The present invention relates to an apparatus for recording and/or reproducing a serial digital signal, and is directed more particularly to an apparatus for recording and/or reproducing a pulse-code-modulated audio signal on a moving recording medium.
An analog signal, such as an audio signal, may be repetitively digitized at a sampling frequency. Each time the analog signal is sampled, a multi-bit digital representation of the amplitude thereof is produced. For example, a digital number of 8 bits may be produced for each sample of the audio signal. The 8 bits may be serially recorded on a recording medium, for example, in a track extending longitudinally on a tape, in parallel oblique tracks on a video tape, or on a video disc, for later reproduction.
When a signal is recorded by a magnetic head on a moving magnetic medium, a given frequency can be considered to produce a wavelength on the magnetic recording medium which depends on the transport speed of the magnetic medium.
Magnetic recording and reproducing heads depend upon a recording gap therein for producing or detecting a magnetic field in the tape or other recording medium. When the wavelength of the highest frequency signal is large compared to the gap width, the reproduced output is degraded. Alternatively, when the wavelength of the maximum frequency is reduced to less than twice the gap width, a rapid loss in reproduced signal is obtained. It is, therefore, desirable to maintain a transport speed for the record medium which is high enough to give good output but not so high as to produce too short a wavelength.
In addition to the above factors, it is desirable to produce as short a wavelength as possible on the recording medium in order to have a maximum recording density. This permits the use of a minimum amount of recording medium for a given amount of recorded information. That is, if a low sampling frequency is employed, a correspondingly low transport speed may be used in order to produce an optimum data density on the recording medium. Conversely, when a high sampling frequency is used, a high transport speed may be used to produce the same data density.
The above-mentioned change in the transport speed of the recording medium becomes important when a number of different sampling frequencies and/or data sources must be accommodated. For example, pulse code modulation signal recording and/or reproducing may be effected with apparatus of the rotary head type using a video tape recorder and with apparatus of the stationary head type using a linear tape drive.
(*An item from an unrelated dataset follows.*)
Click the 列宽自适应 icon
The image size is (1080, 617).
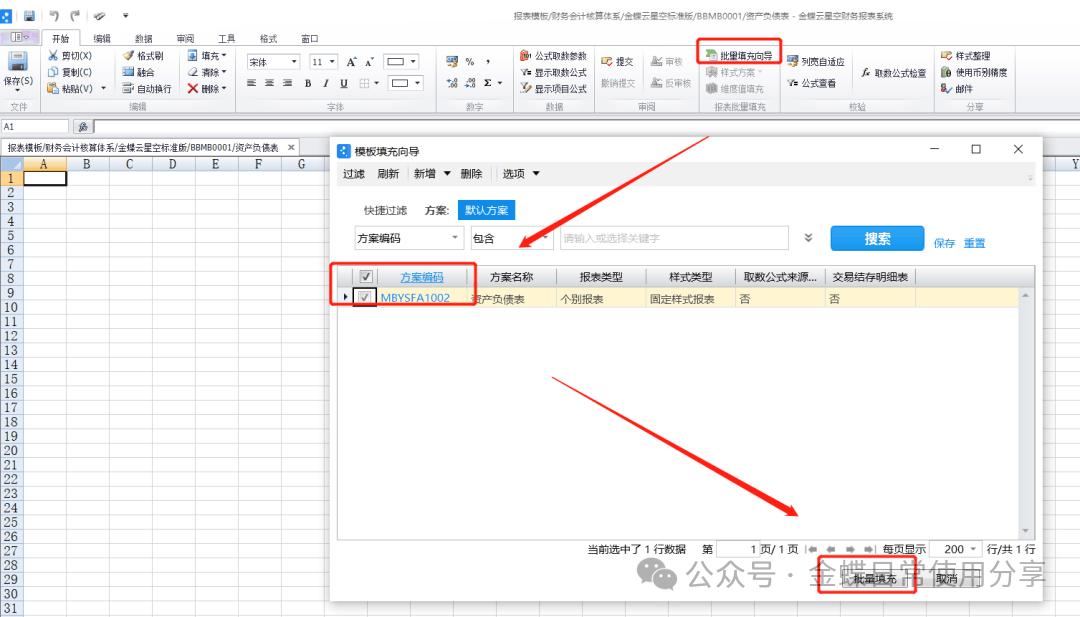[792, 62]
In the rotary head video tape recorded system, a pulse code modulated signal is time-base-compressed to provide data-missing periods into which horizontal and vertical synchronizing signals of a standard television signal may be inserted for controlling the video tape recorder on playback. In order to provide a sampling frequency high enough to record and reproduce an audio signal having a bandwidth of 20 KHz, and to provide an integral number of samples during each horizontal period, a sampling frequency of at least 40 KHz is required. A sampling frequency of 44.056 HKz has been employed for recording on a rotary head video tape recorder which is normally employed to process signals of the NTSC color system. This sampling frequency permits recording of three samples per horizontal interval and accommodates 35 non-recordable lines in each NTSC frame for receiving the equivalent of the synchronizing signals.
In a stationary head system, a sampling frequency is selected to again permit recording and reproduction of an audio signal having a bandwidth of 20 KHz and desirably which has an integral relationship with the above sampling frequency for a rotary head system. For this reason, a sampling frequency for a fixed head system may be 50.35 KHz for compatibility with the above-described NTSC rotary head system. Such sampling frequencies for the rotary head and fixed head systems are related by a factor of 8/7.
Other sampling frequencies have been proposed such as 32 KHz, which is compatible with the data rate in the microwave links of the British Broadcasting Corporation, and 48 KHz in other recording devices. A sampling frequency of 32 KHz is not, of course, capable of providing a bandwidth of 20 KHz.
Additional problems occur in a fixed head system having separate record and playback heads when editing is attempted by cut-in of new recorded material on a track previously recorded using a different sampling frequency. Such apparatus normally employs a playback head spaced a significant distance forward of the record head. The playback head reproduces the previously recorded information which then is processed to reconstruct the original signal. Similarly, new information to be recorded must be prepared by sampling, converting and formatting before being applied to the recording medium. Both reconstruction of previously recorded information and preparation of new information take a relatively long time. A relatively large spacing is, therefore, needed between the playback and record heads to accommodate this delay for a particular recorded data density. If the new material to be recorded has a sampling rate which is different from the originally recorded material, then an attempt to joint edit new and old material for cross-fading or the like with a constant transport speed of the tape interrupts the continuity of the original signal and a sound skip may result at the cut-in point.